Supplied records:
[Start of Attachment]
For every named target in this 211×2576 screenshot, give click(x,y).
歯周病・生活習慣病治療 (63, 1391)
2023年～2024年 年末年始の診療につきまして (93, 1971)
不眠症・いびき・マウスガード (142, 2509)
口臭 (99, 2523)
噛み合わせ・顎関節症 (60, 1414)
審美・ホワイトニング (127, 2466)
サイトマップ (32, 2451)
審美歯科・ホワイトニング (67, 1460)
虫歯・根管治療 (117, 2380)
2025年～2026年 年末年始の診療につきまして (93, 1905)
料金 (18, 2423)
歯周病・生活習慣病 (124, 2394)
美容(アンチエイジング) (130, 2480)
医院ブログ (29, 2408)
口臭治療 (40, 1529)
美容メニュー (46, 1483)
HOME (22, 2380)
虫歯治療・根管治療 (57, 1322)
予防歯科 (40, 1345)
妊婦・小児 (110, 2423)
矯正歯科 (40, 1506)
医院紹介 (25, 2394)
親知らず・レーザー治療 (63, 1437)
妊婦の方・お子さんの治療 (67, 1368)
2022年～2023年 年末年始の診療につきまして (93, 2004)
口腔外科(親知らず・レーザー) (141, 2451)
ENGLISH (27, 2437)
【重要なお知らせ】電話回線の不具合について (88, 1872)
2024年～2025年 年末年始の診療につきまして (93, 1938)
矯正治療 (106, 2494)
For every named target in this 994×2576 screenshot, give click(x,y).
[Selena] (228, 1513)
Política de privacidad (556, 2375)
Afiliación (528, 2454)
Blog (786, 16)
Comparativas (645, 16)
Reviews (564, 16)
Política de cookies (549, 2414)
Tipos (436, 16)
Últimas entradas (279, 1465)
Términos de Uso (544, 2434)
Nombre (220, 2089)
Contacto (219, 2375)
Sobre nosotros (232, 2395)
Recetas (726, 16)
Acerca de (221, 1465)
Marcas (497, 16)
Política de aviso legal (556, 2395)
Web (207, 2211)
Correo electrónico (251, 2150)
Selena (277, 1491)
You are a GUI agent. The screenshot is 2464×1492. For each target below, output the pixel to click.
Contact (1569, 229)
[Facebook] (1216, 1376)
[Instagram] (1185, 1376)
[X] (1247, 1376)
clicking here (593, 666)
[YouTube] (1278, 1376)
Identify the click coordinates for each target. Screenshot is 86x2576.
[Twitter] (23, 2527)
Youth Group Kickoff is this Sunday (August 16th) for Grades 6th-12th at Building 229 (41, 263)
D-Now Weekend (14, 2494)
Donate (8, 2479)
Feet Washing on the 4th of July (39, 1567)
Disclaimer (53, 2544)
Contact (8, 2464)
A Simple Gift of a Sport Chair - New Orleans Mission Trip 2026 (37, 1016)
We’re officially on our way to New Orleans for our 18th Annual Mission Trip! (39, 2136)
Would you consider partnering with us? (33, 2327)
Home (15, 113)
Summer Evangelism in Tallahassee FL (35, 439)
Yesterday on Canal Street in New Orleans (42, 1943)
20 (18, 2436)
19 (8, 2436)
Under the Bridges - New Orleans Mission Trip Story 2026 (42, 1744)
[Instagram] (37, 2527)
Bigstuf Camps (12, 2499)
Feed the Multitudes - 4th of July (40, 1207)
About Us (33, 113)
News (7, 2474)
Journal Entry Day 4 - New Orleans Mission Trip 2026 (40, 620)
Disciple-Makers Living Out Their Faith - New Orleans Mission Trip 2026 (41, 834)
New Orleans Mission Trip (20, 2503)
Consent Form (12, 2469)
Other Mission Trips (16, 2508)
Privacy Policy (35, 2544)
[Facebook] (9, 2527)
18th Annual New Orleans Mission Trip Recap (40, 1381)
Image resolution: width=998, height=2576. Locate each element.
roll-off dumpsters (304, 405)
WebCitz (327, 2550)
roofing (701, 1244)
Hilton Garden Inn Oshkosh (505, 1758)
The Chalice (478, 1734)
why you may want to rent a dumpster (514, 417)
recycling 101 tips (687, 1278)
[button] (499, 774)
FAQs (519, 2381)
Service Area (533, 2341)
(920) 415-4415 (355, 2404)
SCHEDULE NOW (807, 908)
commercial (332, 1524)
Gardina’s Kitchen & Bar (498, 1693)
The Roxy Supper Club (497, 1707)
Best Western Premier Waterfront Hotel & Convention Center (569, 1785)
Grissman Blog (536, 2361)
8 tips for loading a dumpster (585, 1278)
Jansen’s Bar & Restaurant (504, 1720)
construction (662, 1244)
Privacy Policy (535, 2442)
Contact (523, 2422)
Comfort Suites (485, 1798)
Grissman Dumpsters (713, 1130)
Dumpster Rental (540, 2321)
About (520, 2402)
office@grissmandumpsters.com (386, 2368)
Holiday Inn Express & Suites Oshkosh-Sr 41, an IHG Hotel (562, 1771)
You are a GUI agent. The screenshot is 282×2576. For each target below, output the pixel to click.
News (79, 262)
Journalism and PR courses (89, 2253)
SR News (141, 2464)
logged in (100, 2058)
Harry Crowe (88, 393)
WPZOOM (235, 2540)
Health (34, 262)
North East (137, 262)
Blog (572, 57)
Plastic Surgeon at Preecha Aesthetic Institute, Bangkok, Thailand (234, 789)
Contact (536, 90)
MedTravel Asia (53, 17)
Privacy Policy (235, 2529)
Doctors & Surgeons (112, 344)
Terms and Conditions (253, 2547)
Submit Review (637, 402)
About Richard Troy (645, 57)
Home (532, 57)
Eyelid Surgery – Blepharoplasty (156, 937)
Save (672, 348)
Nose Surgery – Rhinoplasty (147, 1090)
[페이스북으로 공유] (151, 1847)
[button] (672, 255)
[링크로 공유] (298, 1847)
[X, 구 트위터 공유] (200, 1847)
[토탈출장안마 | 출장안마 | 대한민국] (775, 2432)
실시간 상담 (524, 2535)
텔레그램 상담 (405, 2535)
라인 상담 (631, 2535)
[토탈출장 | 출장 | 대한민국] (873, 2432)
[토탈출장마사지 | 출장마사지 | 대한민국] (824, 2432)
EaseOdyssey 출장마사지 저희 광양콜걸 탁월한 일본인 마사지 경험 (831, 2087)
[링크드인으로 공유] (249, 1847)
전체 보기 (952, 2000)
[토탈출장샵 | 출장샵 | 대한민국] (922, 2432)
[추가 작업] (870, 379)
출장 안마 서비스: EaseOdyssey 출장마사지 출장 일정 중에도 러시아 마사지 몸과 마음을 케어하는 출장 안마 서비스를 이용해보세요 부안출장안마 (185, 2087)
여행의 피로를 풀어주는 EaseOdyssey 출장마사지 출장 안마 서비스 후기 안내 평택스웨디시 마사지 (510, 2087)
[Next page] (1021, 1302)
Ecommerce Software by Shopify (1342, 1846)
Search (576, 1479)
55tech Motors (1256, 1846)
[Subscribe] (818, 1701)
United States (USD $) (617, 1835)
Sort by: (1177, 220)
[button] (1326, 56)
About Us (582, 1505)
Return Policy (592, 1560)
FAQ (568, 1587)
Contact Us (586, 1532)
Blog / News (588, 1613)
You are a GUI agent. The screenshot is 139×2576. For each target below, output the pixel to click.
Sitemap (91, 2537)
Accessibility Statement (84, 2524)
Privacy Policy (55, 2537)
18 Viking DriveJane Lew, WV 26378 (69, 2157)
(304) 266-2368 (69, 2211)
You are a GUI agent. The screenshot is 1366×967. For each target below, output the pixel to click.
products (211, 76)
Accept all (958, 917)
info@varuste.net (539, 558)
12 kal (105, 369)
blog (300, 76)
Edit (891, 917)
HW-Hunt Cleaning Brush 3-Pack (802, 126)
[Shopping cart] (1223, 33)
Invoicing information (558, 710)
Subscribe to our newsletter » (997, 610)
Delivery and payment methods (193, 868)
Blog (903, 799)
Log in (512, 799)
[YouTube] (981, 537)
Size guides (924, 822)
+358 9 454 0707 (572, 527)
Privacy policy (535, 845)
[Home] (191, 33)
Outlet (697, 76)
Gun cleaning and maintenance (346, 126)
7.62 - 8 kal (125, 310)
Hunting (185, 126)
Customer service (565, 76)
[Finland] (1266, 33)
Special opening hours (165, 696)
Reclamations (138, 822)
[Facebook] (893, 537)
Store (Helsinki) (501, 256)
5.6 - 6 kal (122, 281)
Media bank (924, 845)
[End of Attachment]
Task description:
Show all lines above holding "Annual".

Output for this exercise:
We’re officially on our way to New Orleans for our 18th Annual Mission Trip! (39, 2136)
18th Annual New Orleans Mission Trip Recap (40, 1381)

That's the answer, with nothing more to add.